Second, the prominent role of financial advice introduces an important theoretical refinement: external expertise may act as an accelerator of capability formation. While traditional models emphasize individual knowledge accumulation, these results suggest that relational and institutional dimensions—particularly access to professional guidance—play a central structural role. This supports emerging perspectives that conceptualize financial capability not solely as an individual attribute but as an ecosystem-dependent construct. Third, the findings clarify the conceptual distinction between financial capability, resilience, and well-being. Although resilience is positively associated with well-being, it does not mediate the relationship between capabilities and well-being. This indicates that adaptive coping capacity does not replace structural financial competence. Theoretically, this differentiation helps disentangle constructs that are often conflated in the literature, reinforcing the argument that practical financial skills constitute the primary driver of economic well-being, while resilience may operate as a contextual buffer rather than a transmission mechanism.
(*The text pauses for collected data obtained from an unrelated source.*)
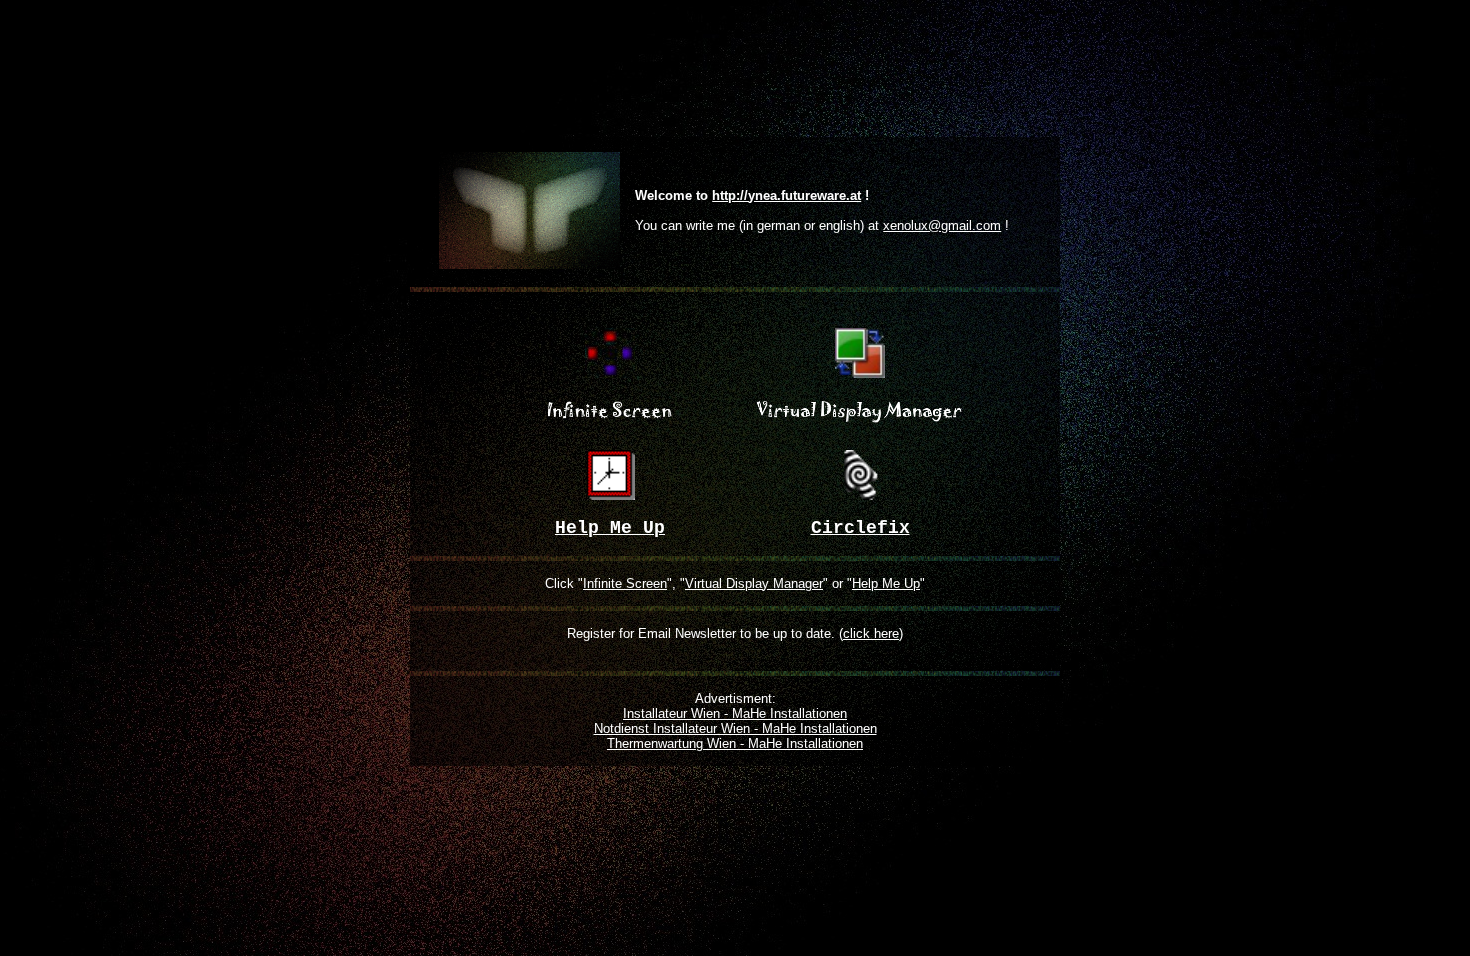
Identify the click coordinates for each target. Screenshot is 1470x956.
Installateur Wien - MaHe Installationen (735, 713)
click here (871, 633)
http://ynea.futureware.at (786, 195)
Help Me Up (886, 583)
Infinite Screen (625, 583)
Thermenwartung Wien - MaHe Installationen (735, 743)
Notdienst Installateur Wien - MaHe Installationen (735, 728)
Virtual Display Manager (754, 583)
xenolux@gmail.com (942, 225)
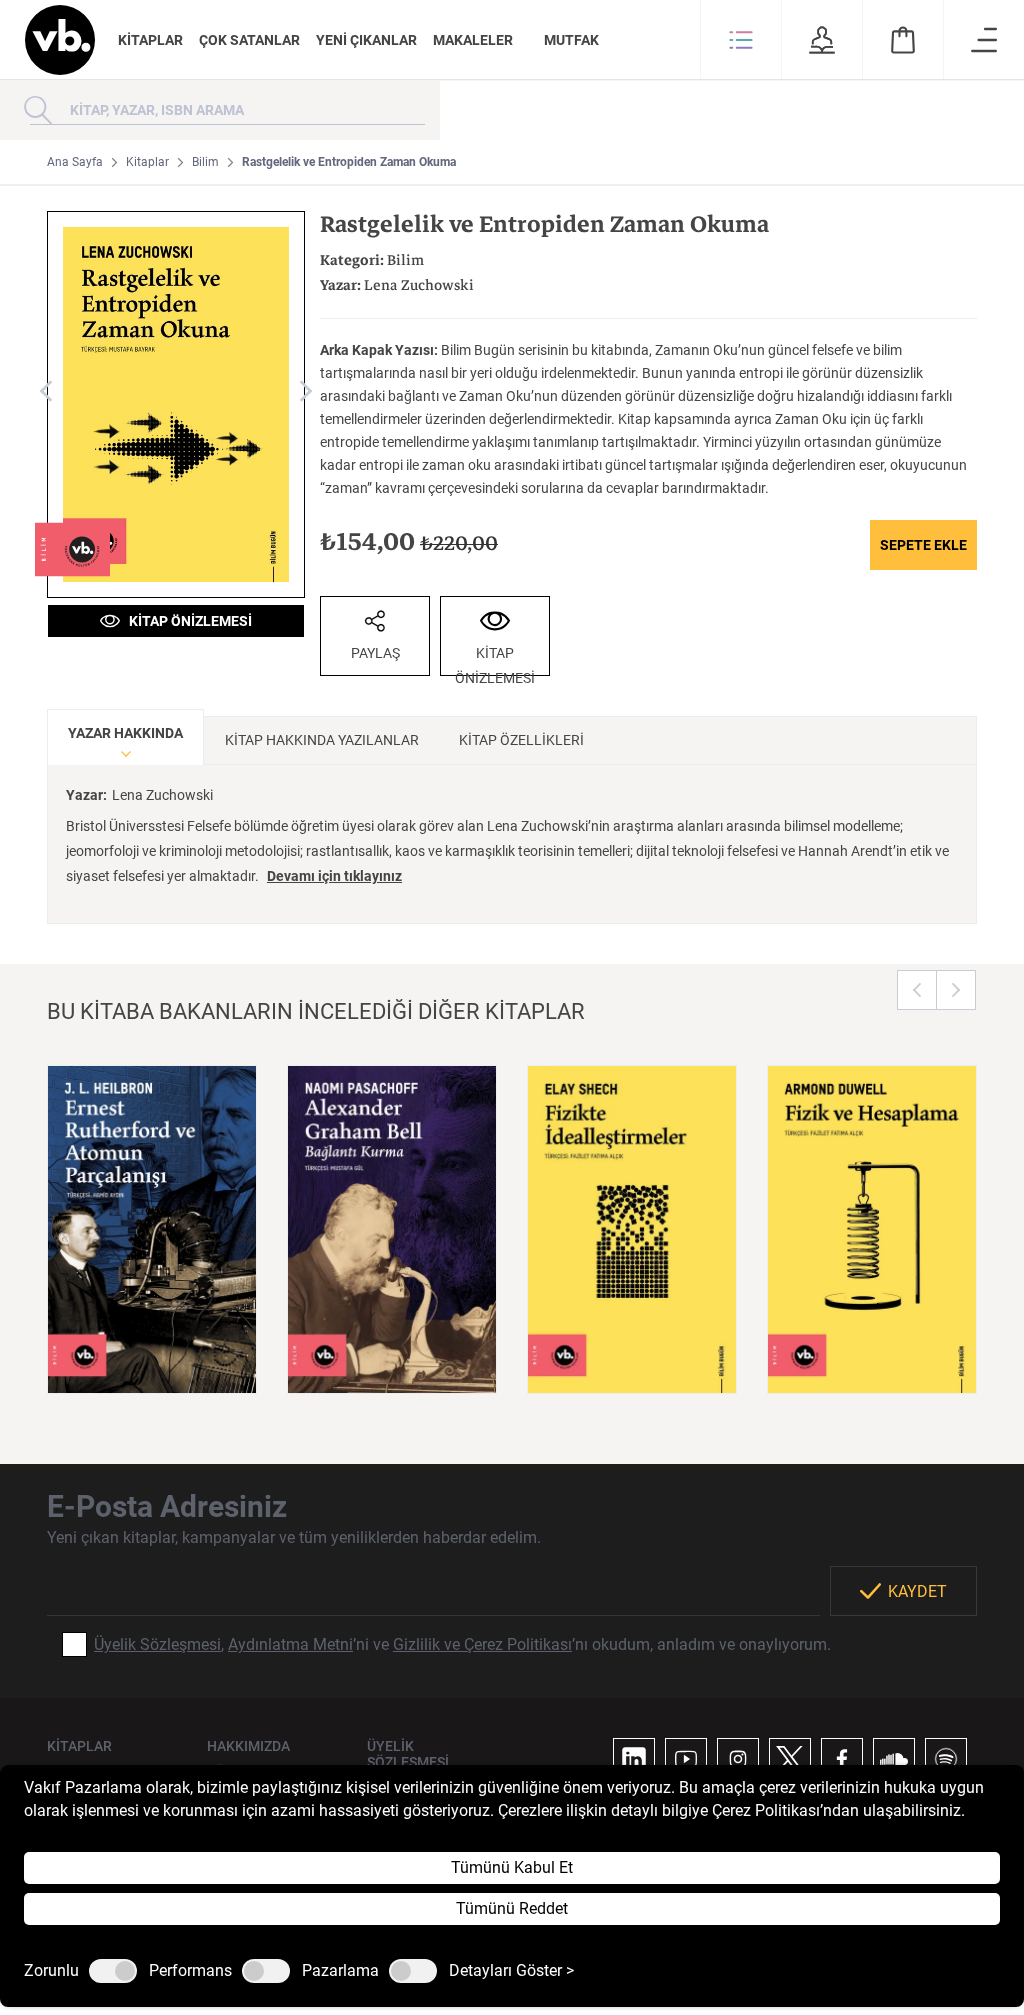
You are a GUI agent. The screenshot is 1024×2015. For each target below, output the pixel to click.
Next (956, 990)
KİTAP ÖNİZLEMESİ (186, 621)
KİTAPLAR (150, 40)
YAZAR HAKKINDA (125, 733)
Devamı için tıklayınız (334, 876)
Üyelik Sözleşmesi (157, 1644)
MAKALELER (473, 40)
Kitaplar (147, 162)
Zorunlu (51, 1971)
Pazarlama (340, 1971)
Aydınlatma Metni (290, 1644)
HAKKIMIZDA (248, 1746)
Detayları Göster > (511, 1971)
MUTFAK (571, 40)
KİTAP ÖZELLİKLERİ (521, 740)
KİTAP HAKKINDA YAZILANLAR (322, 740)
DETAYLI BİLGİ (152, 1353)
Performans (190, 1971)
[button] (741, 40)
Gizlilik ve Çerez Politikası (482, 1644)
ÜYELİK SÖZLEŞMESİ (408, 1754)
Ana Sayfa (75, 162)
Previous (917, 990)
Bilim (205, 162)
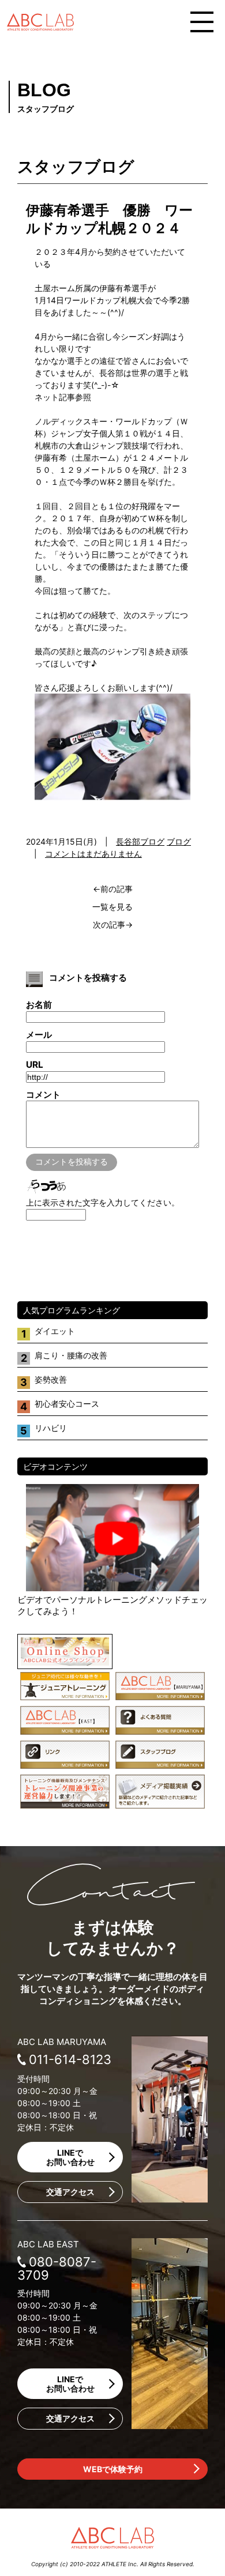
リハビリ (51, 1428)
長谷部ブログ (140, 841)
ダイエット (55, 1331)
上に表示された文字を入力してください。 (102, 1202)
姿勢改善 (51, 1379)
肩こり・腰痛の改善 (71, 1355)
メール (39, 1034)
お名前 (39, 1004)
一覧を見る (112, 907)
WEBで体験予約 (112, 2469)
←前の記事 (113, 889)
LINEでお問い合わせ (70, 2157)
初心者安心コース (67, 1403)
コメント (43, 1094)
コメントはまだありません (93, 853)
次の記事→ (113, 924)
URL (34, 1064)
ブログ (179, 841)
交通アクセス (70, 2192)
Overall, the study consolidates a layered conceptual structure in which knowledge, education, attitudes, advice, and behavior build capability; capability drives well-being; and resilience complements but does not structurally mediate this relationship.
4.7. Practical Implications
From a practical standpoint, the results suggest that policy interventions focused exclusively on financial education may yield limited returns unless integrated with advisory services and behavioral reinforcement mechanisms. The strong association between financial advice and capability underscores the need for hybrid intervention models that combine structured education with personalized guidance. For policymakers, this implies prioritizing accessible advisory ecosystems—particularly for vulnerable or emerging populations—alongside curricular reforms. Financial literacy campaigns should therefore be complemented by institutional support mechanisms that translate knowledge into action.
For financial institutions and service providers, the findings highlight the strategic value of advisory services that incorporate technological tools while preserving personalized interaction. The integration of digital advisory platforms with human-centered support may enhance financial capability formation more effectively than information-based strategies alone.
Finally, the demonstrated link between financial capability and well-being reinforces the relevance of financial competence within the broader sustainability and development agenda. Strengthening individual financial capabilities contributes not only to personal economic stability but also to systemic resilience and inclusive economic growth.
6. Limitations and Future Research
Although this study provides valuable insights into financial well-being and resilience among university students, several limitations should be acknowledged. First, a non-probabilistic sampling method was employed, which limits the generalizability of the findings to other populations and contexts. However, this approach allowed the collection of robust and representative parameters of the studied population and is widely recognized as valid in exploratory research and studies focused on specific populations. Second, data were collected through self-reported questionnaires, which may introduce social desirability biases or perceptual errors. The cross-sectional design also prevents establishing definitive causal relationships between resilience and financial well-being. Additionally, some contextual variables, such as family economic status, prior exposure to financial education, or use of financial services, were not controlled, which could have influenced the observed results.
Despite these limitations, the findings offer meaningful contributions and serve as a foundation for future research. It is recommended to replicate this study with larger and more diverse samples, implement longitudinal designs to examine changes over time, and explore additional mediators and moderators, such as gender, financial education, and digital skills, to better understand the mechanisms affecting students’ financial well-being and resilience.